** Dataset content follows **
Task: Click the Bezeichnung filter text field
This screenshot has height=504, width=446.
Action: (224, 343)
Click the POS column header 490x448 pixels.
** End of Dataset content **
** Dataset content follows **
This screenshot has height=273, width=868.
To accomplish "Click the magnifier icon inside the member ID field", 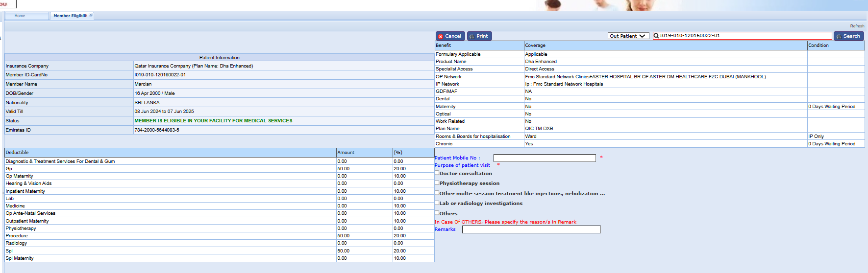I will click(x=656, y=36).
** End of Dataset content **
** Dataset content follows **
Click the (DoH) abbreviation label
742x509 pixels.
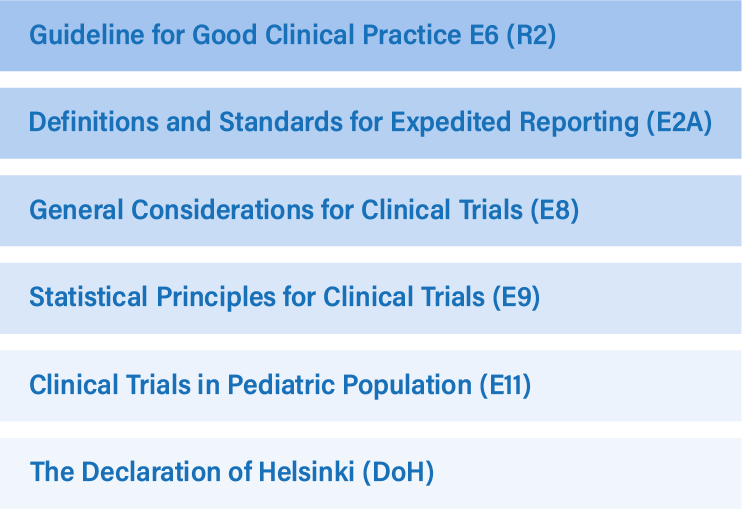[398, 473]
** End of Dataset content **
Work to complete → Among the lines above, find the one with "Task: Click the Bezeichnung filter text field" and the one with "Click the POS column header 490x448 pixels.". Quote both and everything between them, exactly.

Exercise result →
Task: Click the Bezeichnung filter text field
This screenshot has height=504, width=446.
Action: (224, 343)
Click the POS column header 490x448 pixels.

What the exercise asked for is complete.